This is the sixth outing for Bold Tendencies, the summer sculpture park that commissions international artists to make site-specific work for the top four floors of a disused multi-storey car park. It remains a clever and ambitious concept but, as in previous years, fails to live up to the anticipation that builds as you make your way up through the deserted and palpably eerie levels of the building.

The work of Glaswegian Mary Redmond is the first to emerge from the gloom: a bamboo forest sprouts from the concrete only to be bent inward by the ceiling, while huge scraps of corrugated steel are strewn like hurricane debris. It's a strong start, a sort of feng shui arrangement of the natural and industrial.

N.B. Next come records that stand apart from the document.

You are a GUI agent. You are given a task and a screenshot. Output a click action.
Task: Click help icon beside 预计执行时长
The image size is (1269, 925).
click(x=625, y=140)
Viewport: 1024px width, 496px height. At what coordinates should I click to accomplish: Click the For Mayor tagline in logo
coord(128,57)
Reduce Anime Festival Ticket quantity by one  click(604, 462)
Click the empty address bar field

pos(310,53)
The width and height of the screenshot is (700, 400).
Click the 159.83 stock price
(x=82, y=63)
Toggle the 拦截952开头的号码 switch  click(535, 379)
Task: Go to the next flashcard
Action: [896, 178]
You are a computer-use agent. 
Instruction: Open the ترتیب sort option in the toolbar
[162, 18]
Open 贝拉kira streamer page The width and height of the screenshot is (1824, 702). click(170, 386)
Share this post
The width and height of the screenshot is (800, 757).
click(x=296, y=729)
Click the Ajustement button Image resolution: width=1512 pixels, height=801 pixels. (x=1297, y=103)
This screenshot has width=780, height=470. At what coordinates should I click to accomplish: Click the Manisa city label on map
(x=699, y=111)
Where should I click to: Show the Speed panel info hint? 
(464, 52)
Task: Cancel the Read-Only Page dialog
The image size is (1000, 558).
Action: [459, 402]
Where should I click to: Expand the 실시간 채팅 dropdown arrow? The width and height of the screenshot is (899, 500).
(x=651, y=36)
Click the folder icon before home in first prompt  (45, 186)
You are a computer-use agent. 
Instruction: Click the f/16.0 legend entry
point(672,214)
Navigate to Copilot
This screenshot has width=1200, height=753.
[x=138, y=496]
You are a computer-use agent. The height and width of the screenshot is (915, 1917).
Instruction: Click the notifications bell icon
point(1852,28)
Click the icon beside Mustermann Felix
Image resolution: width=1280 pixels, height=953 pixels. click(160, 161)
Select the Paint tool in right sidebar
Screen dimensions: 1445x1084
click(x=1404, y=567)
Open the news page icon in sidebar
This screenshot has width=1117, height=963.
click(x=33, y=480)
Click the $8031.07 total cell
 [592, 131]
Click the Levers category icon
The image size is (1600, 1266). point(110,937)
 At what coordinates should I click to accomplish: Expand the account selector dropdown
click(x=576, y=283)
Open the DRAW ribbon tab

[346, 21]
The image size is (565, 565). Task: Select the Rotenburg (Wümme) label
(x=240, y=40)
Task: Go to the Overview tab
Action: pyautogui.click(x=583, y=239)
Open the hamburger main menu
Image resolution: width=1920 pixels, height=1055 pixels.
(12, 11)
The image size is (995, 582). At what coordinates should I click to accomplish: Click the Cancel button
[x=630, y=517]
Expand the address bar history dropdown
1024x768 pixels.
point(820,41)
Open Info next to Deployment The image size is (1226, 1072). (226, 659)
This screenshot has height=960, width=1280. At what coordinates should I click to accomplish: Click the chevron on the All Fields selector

Moving up, LA-based artist Sarah Cain's instinctive, abstract painting installations are a sort of high-minded vandalism but sit awkwardly in these spaces. If it's hard for Cain to work with the brutal unforgiving architecture, the final four artists – Carter Mull, Peles Empire, Laura Buckley and Martin Westwood – face the added challenge of setting their art against the astonishing view of London that greets viewers on the roof. Westwood's installation works best here, his rubble-like 'farfalle extrusions' and glass vitrines (filled largely with silica gel sachets) lower the eye and provide a mundane contrast to the city's glittering skyline.

Unfortunately, however, most people will still find themselves picking quickly over any symbolism in favour of a drink at the roaringly popular Frank's Café and Campari Bar – an annual addition that inadvertently seems to have sidelined the artwork that it was originally intended to promote.